Посозерцав «Удар молнии», разнесший на бесформенные кусочки бедолагу оленя, и представив себе, что и человечество может постичь подобная участь, я оправился к Schirn'y в надежде возместить потерянное время. Schirn всегда радовал выставками, изысканными по тематике и подбору картин. Но, увы, и здесь меня ждало разочарование. По крайней мере таково было первое впечатление от двух афиш: первая возвещала, что здесь выставлено восемь инсталляций бразильских художников, так сказать, «Brasiliana. Installationen von 1960 bis heute». Вторая приглашала посмотреть работы Жерико. Ни то, ни другое меня не соблазняло, но не уходить же с пустыми руками и я – собрав остаток сил – пошел на Жерико. Сам по себе это прекрасный мастер, но моя опытность говорила мне, что с «Плотом "Медузы"» Лувр не пожелает расстаться и дело ограничится второстепенными произведениями и роскошными экспликациями во всю стену. Так оно и оказалось. В первых залах были в изобилии представлены рисунки и литографии, однако утомленное разочарование постепенно сменилось умеренным восторгом, когда до меня стал доходить замысел устроителей выставки. Жерико и ряд его современников дают возможность наглядно раскрыть две темы, близкие нашему – «апокалиптическому» – сознанию: ужас, скрытый в повседневности («die Grausamkeit des Alltäglichen»), и безумие, владеющее человечеством в различных формах, открытое романтиками («die Psychiatrie der Romantik») в качестве одного из важнейших источников, инспирирующих художественную фантазию. На выставке представлен довольно впечатляющий и малознакомый материал, позволяющий взглянуть на романтизм с неожиданно новой стороны. Об этом стоило бы написать поподробнее, если хватит сил и времени. Видно, как исподволь идет «геологический» сдвиг, меняющий рельефы ландшафтов эстетического сознания. Меняется и оптика, способная заметить нечто новое в хорошо знакомых вещах. Словом, я ушел с выставки нагруженный, подобно верблюду, тюками «черноромантических» впечатлений.
Следующий день я провел на конференции. Прочел сразу два доклада подряд. После каждого доклада – дискуссия. После краткого обеденного перерыва надо было выслушать доклады другого референта и принимать участие в дискуссиях. В гостиницу я вернулся только в шестом часу и ни на какие другие деяния уже не был способен. Явно старею, а в былые времена побежал бы таки в Schirn. В конце концов, почему бы, преодолев высокомерие эстетического европоцентризма, не посвятить часок бразильским инсталляциям? Но, к сожалению, времени на них не хватило. В последний день пребывания во Франкфурте – благо я выбрал предусмотрительно поздний рейс – я посетил Stadel, один из самых значительных музеев в Германии. Он стал еще краше после умной реконструкции. Сделали подземный этаж, на котором эффектно разместили богатейшую экспозицию современного искусства (преимущественно немецкого, начиная с 1945 года и по сей день). Впечатление от нее прямо противоположно полученному в Museum fur Moderne Kunst, кураторы которого, очевидно, поставили перед собой благотворительную цель всячески помогать бездарностям: надо же и им где-то выставляться… В Stadel'e, напротив, вещи отобраны по критериям – так или иначе – эстетическим. Общая картина получается мрачноватая, но оставляет все же надежды на – хотя бы частичное – преодоление тенденции к добровольной самоликвидации искусства.

* ЗАДАНИЕ 1 *
Воспроизведите без изменений строки записей, начиная со строки, где есть «Task: Click the plus share icon», и заканчивая последней строкой записей. Изображения в ответ не включайте.

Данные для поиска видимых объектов
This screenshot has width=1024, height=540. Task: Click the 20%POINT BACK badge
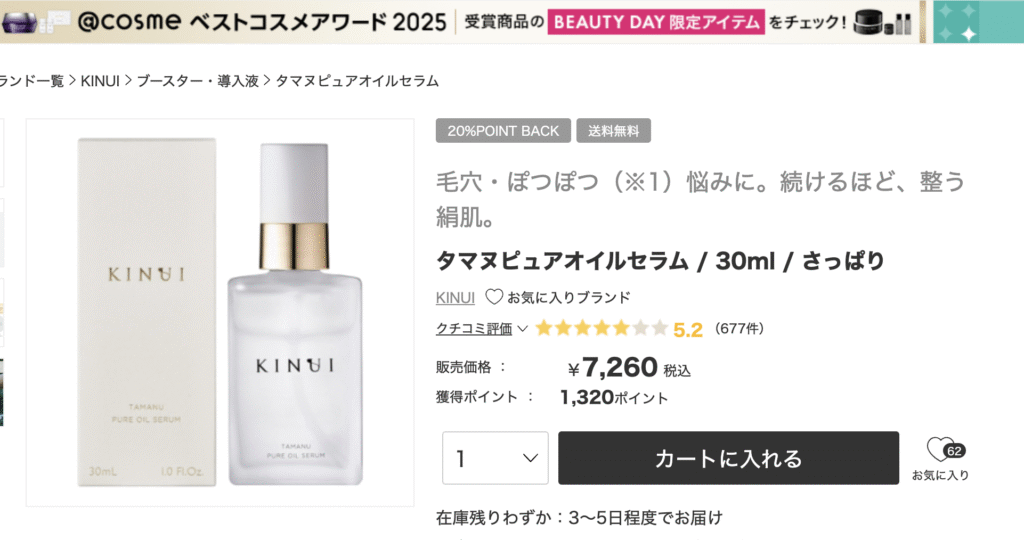click(503, 131)
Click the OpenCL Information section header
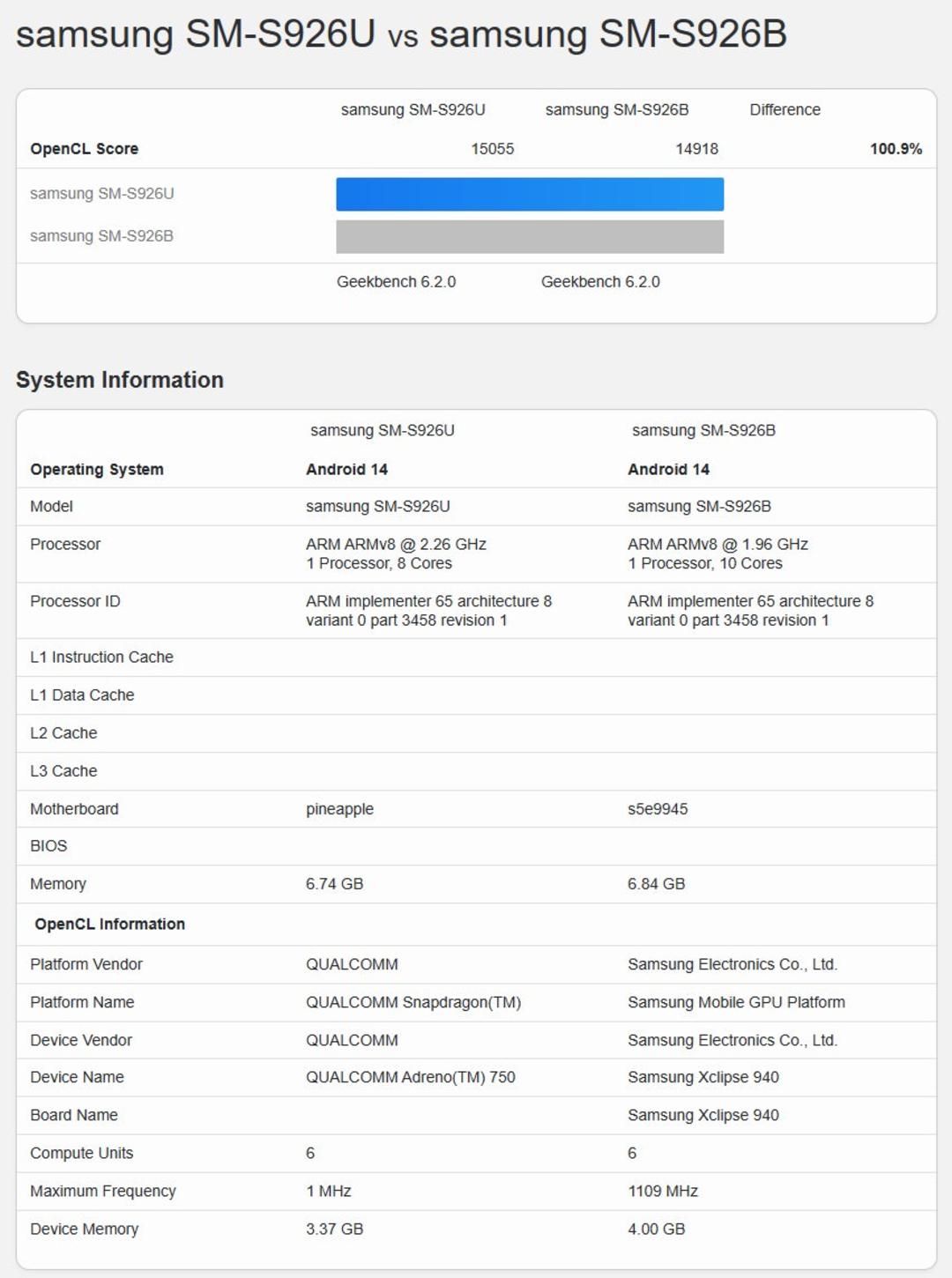This screenshot has height=1278, width=952. [x=109, y=924]
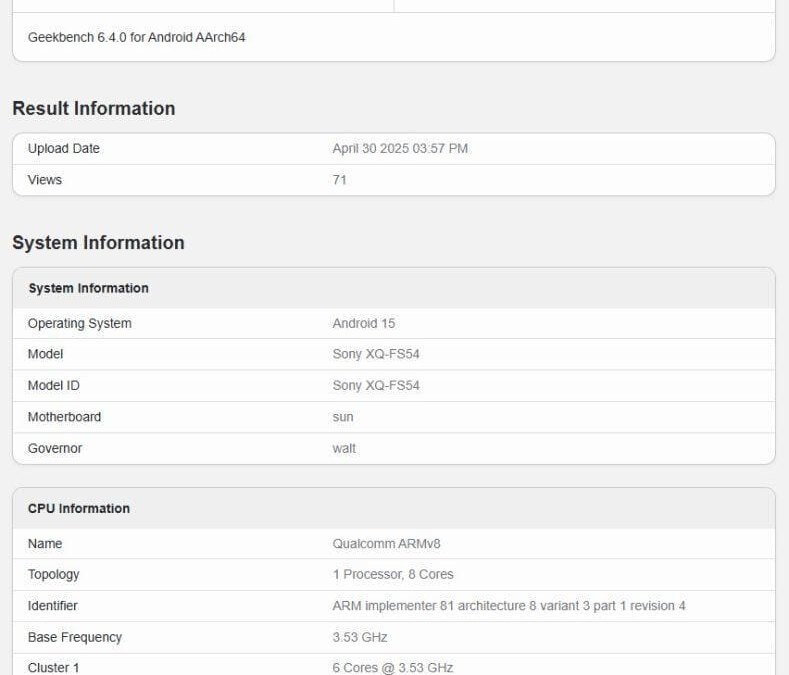The image size is (789, 675).
Task: Select the ARM implementer identifier value
Action: coord(508,606)
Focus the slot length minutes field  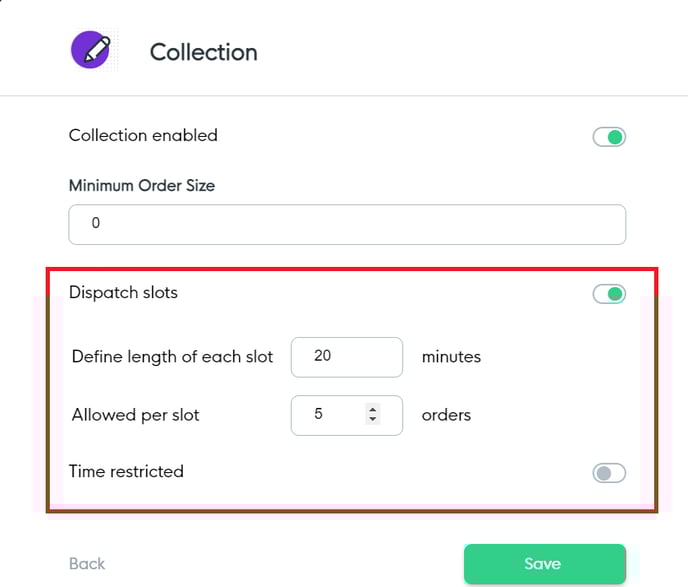pos(346,356)
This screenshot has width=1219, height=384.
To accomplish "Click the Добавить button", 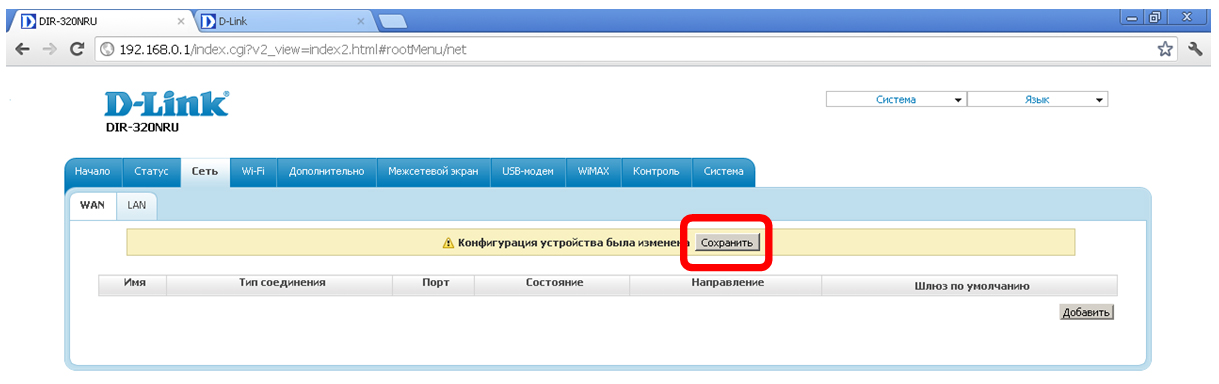I will click(1086, 312).
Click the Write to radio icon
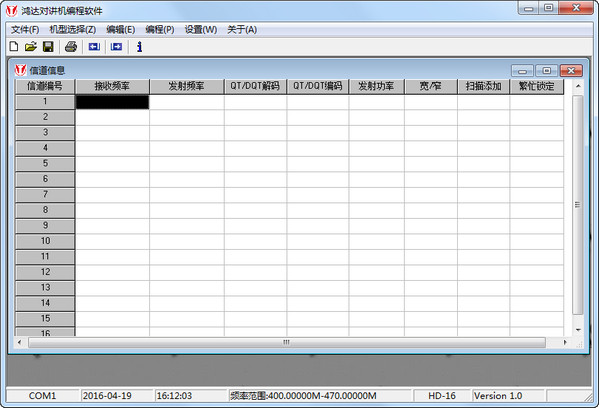The width and height of the screenshot is (599, 408). (116, 47)
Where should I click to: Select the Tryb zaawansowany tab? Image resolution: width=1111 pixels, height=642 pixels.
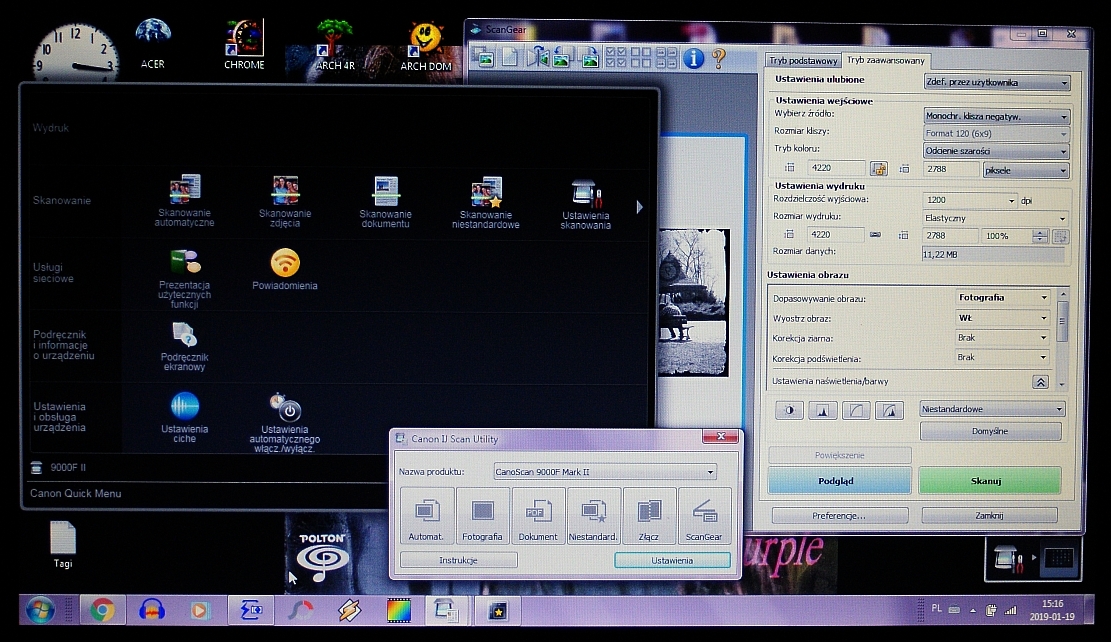(x=885, y=61)
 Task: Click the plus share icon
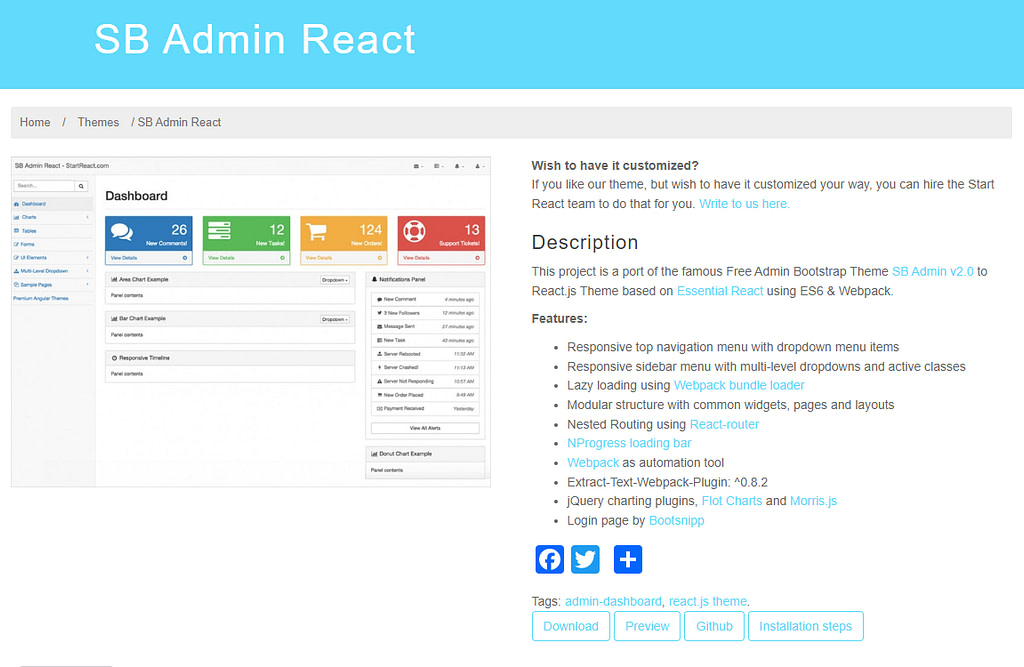click(x=627, y=559)
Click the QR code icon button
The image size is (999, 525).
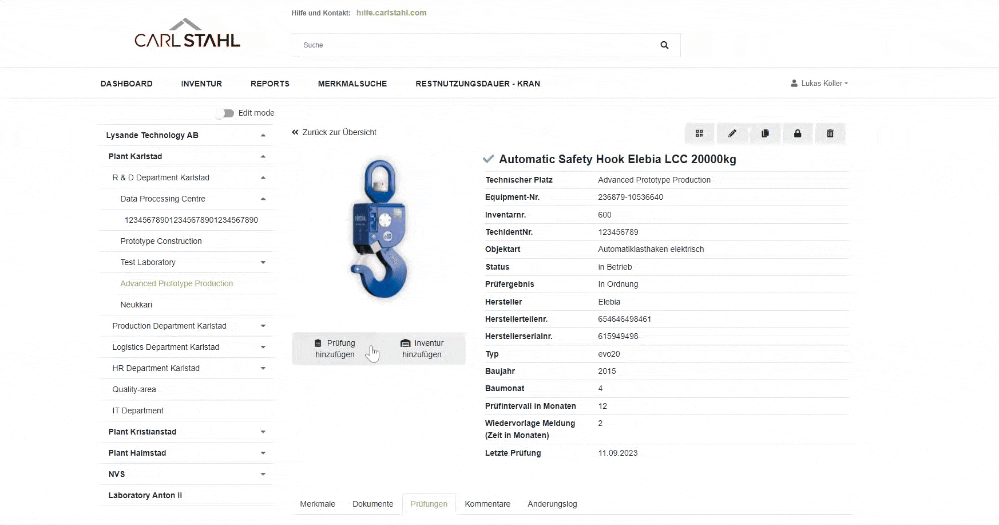(700, 133)
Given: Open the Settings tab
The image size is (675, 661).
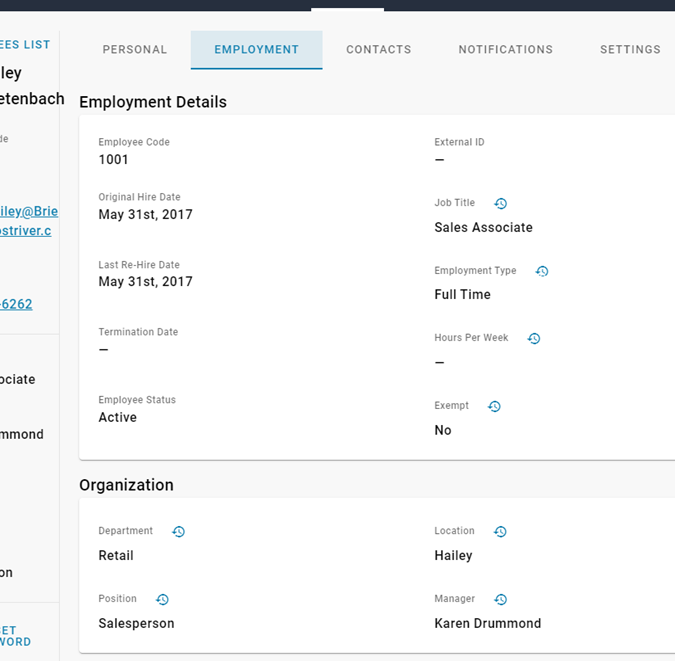Looking at the screenshot, I should pyautogui.click(x=630, y=49).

* ЗАДАНИЕ 2 *
Какой музей был посещен в последний день пребывания во Франкфурте, согласно тексту о выставках?

* ПОЛНЫЙ ОТВЕТ 1 *
 Task: Click the plus share icon
click(x=627, y=559)
Click the QR code icon button
The image size is (999, 525).
(700, 133)
Given: Open the Settings tab
The image size is (675, 661).
Looking at the screenshot, I should pyautogui.click(x=630, y=49).

* ПОЛНЫЙ ОТВЕТ 2 *
Stadel, один из самых значительных музеев в Германии.